There was more cleanliness, comfort and attention; the beds were nicer and better arranged. The ventilation was excellent, and, as far as we could see or learn, there was no want of anything. The chief custody of some of the more dangerously wounded was confided to Sisters of Charity, of which an order (St Vincent de Paul) is founded here. The courage, energy and patience of these excellent women are said to be beyond all praise. At Scutari all was dull and silent. Grim and terrible would be almost still better words. Here I saw all was life and gaiety. These were my old friends the French soldiers, playing at dominoes by their bed-sides, and twisting paper cigarettes or disputing together … I liked also to listen to the agreeable manner in which the doctor spoke to them. ‘Mon garçon’ or ‘mon brave’ quite lit up when he came near.

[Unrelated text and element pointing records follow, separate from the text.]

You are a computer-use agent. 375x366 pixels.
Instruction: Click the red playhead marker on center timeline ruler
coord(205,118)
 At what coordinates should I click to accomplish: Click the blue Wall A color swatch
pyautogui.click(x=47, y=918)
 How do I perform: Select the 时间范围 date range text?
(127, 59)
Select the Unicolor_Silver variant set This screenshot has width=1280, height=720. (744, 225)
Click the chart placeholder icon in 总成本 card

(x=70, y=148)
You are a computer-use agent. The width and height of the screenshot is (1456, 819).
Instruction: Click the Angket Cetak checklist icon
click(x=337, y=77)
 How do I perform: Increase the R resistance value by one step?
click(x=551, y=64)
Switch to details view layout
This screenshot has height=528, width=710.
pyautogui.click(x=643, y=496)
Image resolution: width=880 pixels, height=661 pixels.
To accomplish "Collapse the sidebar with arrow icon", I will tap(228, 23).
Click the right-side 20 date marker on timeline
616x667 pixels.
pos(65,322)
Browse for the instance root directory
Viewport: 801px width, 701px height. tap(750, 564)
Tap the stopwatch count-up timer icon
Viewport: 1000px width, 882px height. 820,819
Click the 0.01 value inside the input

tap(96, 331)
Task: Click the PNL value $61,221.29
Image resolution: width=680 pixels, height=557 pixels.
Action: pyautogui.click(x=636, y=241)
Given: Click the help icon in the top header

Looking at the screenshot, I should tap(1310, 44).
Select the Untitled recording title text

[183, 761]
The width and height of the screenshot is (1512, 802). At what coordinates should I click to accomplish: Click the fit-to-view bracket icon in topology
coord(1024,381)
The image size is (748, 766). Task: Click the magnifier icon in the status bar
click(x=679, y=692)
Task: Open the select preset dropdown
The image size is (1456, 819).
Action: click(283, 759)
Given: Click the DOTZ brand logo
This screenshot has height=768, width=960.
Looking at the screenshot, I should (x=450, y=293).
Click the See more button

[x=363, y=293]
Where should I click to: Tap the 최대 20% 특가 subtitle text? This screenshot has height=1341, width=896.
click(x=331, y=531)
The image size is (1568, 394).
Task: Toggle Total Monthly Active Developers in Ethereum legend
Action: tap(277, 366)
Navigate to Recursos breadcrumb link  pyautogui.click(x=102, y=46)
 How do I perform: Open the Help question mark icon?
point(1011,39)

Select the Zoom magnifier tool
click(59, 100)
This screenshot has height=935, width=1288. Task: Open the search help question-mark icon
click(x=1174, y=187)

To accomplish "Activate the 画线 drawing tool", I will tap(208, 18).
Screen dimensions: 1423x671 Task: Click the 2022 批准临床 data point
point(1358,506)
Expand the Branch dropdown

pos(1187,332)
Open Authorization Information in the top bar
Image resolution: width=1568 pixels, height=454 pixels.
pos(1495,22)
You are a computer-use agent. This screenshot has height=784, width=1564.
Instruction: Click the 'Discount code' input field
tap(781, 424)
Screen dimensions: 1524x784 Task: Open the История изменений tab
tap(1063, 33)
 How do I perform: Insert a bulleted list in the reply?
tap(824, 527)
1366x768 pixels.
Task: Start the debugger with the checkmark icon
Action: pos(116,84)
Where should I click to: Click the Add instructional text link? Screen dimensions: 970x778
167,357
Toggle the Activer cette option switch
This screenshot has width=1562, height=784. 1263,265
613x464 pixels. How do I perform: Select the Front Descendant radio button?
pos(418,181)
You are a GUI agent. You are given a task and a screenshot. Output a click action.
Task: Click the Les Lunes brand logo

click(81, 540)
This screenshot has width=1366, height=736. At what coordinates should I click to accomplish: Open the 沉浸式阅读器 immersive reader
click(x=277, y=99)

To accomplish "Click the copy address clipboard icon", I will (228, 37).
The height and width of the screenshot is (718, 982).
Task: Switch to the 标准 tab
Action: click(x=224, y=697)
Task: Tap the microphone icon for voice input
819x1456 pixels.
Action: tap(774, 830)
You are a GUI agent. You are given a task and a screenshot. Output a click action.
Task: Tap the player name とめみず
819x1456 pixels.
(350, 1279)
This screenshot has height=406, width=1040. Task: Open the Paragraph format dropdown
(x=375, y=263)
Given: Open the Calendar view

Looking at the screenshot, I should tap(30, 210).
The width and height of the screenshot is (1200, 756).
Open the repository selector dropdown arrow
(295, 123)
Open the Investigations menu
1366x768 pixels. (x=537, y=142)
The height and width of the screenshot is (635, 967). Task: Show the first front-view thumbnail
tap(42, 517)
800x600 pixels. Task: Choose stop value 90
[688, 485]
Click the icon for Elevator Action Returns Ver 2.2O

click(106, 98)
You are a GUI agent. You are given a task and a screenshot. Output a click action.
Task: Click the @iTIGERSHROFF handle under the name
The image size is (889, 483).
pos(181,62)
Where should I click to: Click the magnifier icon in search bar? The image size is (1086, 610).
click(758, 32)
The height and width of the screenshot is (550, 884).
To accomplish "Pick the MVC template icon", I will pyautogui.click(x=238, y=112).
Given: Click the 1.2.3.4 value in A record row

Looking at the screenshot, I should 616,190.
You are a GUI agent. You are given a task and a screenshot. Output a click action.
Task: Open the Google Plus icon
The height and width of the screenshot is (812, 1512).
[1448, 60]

Captain Herbé was evacuated to the hospital later in the year. He described its regime in a letter to his family:

Chocolate in the morning, lunch at 10 o’clock, and dinner at 5. The doctor comes before 10 o’clock, with another round at 4. Here is this morning’s lunch menu:

Très bon potage au tapioca

Côtelette de mouton jardinière

Volaille rotie

Pommes de terre roties

Vin de Bordeaux de bonne qualité en carafe

Raisins frais et biscuits

Seasoned by the sea wind that breezes through our large windows, this menu is, as you can imagine, very comforting, and should soon restore our health.18

French death rates from wounds and diseases were considerably lower than British rates during the first winter of the war (but not the second, when French losses from disease were horrendous). Apart from the cleanliness of the French hospitals, the key factor was having treatment centres near the front and medical auxiliaries in every regiment, soldiers with first-aid training (soldats panseurs) who could help their wounded comrades in the field. The great mistake of the British was to transport most of their sick and wounded from the Crimea to Scutari – a long and uncomfortable journey on overcrowded transport ships that seldom had more than a couple of medical officers on board. Raglan had decided on this policy on purely military grounds (‘not to have the wounded in the way’) and would not listen to protests that the wounded and the sick were in no state to make such a long journey and needed treatment as soon as possible. On one ship, Arthur the Great, 384 wounded were laid out on the decks, packed as close as possible, much as it was on the slave ships, the dead and dying lying side by side with the wounded and the sick, without bedding, pillows or blankets, water bowls or bedpans, food or medicines, except those in the ship’s chest, which the captain would not allow to be used. Fearing the spread of cholera, the navy’s principal agent of transports, Captain Peter Christie, ordered all the stricken men to be put on board a single ship, the Kangaroo, which was able to accommodate, at best, 250 men, but by the time it was ready to sail for Scutari, perhaps 500 were packed on board. ‘A frightful scene presented itself, with the dead and dying, the sick and convalescent lying all together on the deck piled higgledy-piggledy,’ in the words of Henry Sylvester, a 23-year-old assistant surgeon and one of just two medical officers on the ship. The captain refused to put to sea with such an overcrowded ship, but eventually the Kangaroo sailed with almost 800 patients on board, though without Sylvester, who sailed for Scutari aboard the Dunbar. The death toll on these ships was appalling: on the Kangaroo and Arthur the Great, there were forty-five deaths on board on each ship; on the Caduceus, one-third of the passengers died before they reached the hospitals of Scutari.19

The Russians, too, understood the need to treat the wounded as soon as possible, although conditions in their hospitals were far worse than anything that Florence Nightingale would find in Scutari. Indeed, it was a Russian, Nikolai Pirogov, who pioneered the system of field surgery that other nations came to only in the First World War. Although little known outside Russia, where he is considered a national hero, Pirogov’s contribution to battlefield medicine is as significant as anything achieved by Florence Nightingale during the Crimean War, if not more so.